Idaho’s law, however, is a blanket ban on the participation of transgender girls in sports.
The law includes a provision that allows for anyone to file a claim questioning the sex of an athlete. The adjudication process could lead to sex testing that would allow for genital exams, genetic testing and hormone testing. “They can have a DNA test to determine chromosomes, and those tests are as cheap as $50,” Ehardt said. “And again, if there are questions beyond that, there are hormone, urine and blood tests that are much more common.”
Intersex athletes, individuals born with a range of sex characteristics, would also be subject to added scrutiny. “If there was a situation such as that, that person’s doctor would no doubt already be familiar and already be in a position to solve and indicate if the DNA was not a female,” Ehardt continued. She called such a hypothetical situation a “rare, rare, rare case.”
Studies have suggested that 1.7 percent of the population has intersex traits.
There have been a record number of bills placing restrictions on transgender people nationwide since the beginning of the year. A bill similar to Idaho’s was introduced in Arizona, only to see a genital testing provision dropped before the bill was passed in the Arizona House in early March. The practice of gender verification testing has been banned by the International Olympic Committee since 1999.
Kathy Griesmyer, a policy strategist at the American Civil Liberties Union’s Idaho chapter, said the testing provision not only discriminated against transgender youth but also opened the door for widespread abuse. “There is now a law you can use to attack any successful female athlete,” she said, noting that exact guidelines of these processes are not yet clear. “And to think this is about helping girls, when we know it’s subjecting girls to an invasive examination of their bodies at a vulnerable time of their development.”

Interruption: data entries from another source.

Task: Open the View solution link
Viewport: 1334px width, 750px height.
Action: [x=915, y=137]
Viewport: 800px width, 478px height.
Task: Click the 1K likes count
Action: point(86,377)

Lindsay Hecox, a first-year student at Boise State University and a former high school track and cross country runner, said the bill further “others,” or marginalizes, transgender athletes like herself.
“I’m just a simple college student who just wants to run and doesn’t want to have my rights taken away,” Hecox said, adding that she is taking the year off from competitive running to focus on transitioning. “Being trans shouldn’t make me a big news story, it shouldn’t make a spectacle. I’m just a normal person.”
A recent survey found that 12 percent of transgender girls and 14 percent of transgender boys play team sports compared to the national average of 68 percent of all youth. When states enact policies that create barriers for transgender athletes, the number of all L.G.B.T.Q. athletes in youth sports further declines.